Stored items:
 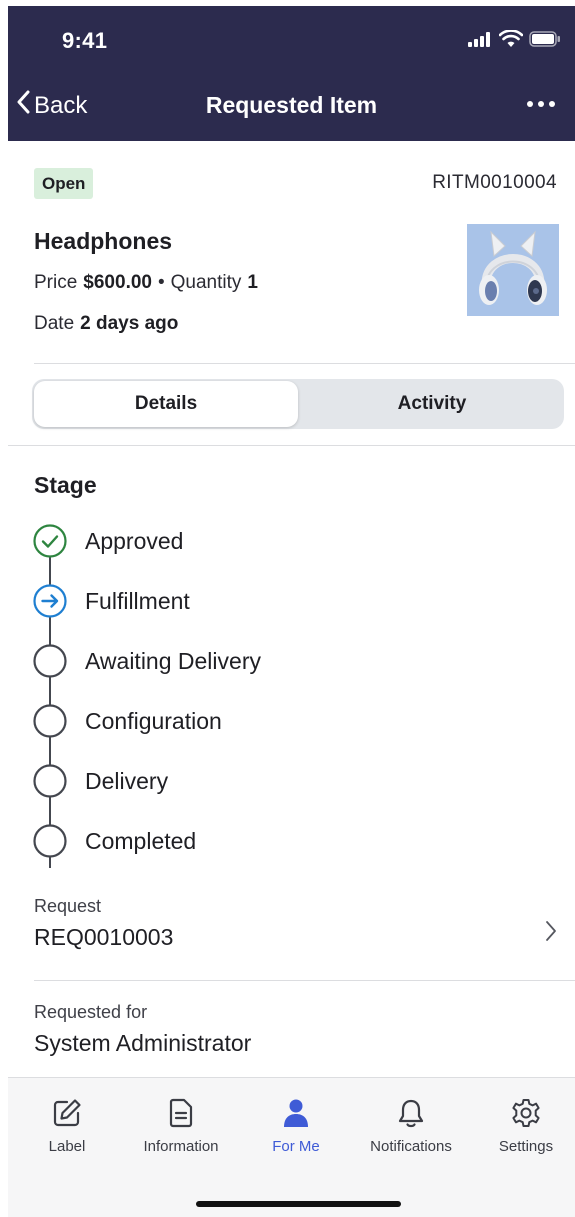 I want to click on requested-for-label: Requested for, so click(x=91, y=1012).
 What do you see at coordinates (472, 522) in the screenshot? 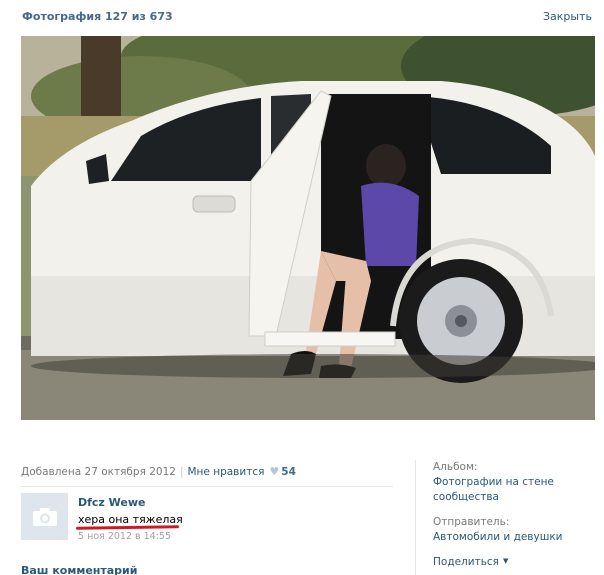
I see `sender-label: Отправитель:` at bounding box center [472, 522].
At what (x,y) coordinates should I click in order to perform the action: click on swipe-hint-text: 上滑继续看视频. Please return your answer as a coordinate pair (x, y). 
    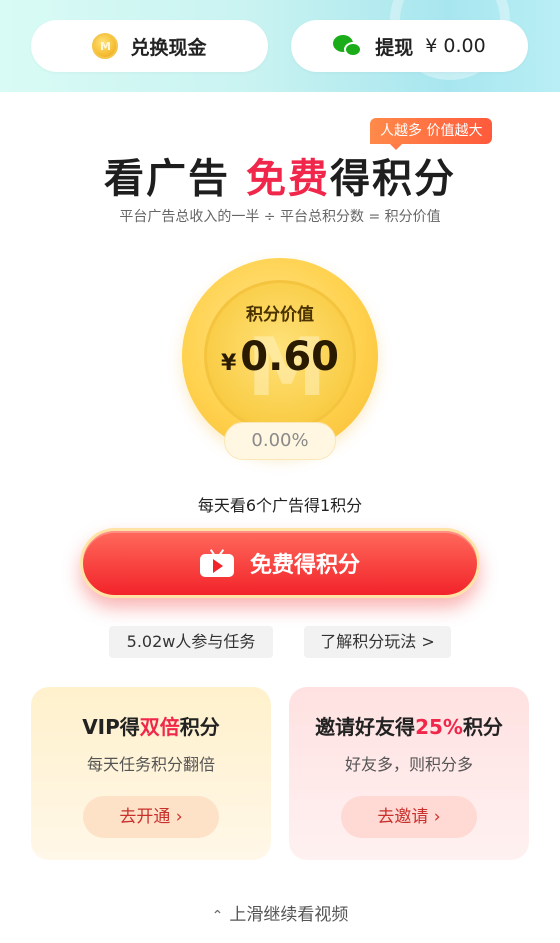
    Looking at the image, I should click on (289, 915).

YOUR ASSIGNMENT: Could you retype all of the items above word for word, leaving the pictures out?

TASK RESPONSE:
  I want to click on requested-for-label: Requested for, so click(x=91, y=1012).
 What do you see at coordinates (472, 522) in the screenshot? 
I see `sender-label: Отправитель:` at bounding box center [472, 522].
At what (x,y) coordinates should I click in order to perform the action: click on swipe-hint-text: 上滑继续看视频. Please return your answer as a coordinate pair (x, y). 
    Looking at the image, I should click on (289, 915).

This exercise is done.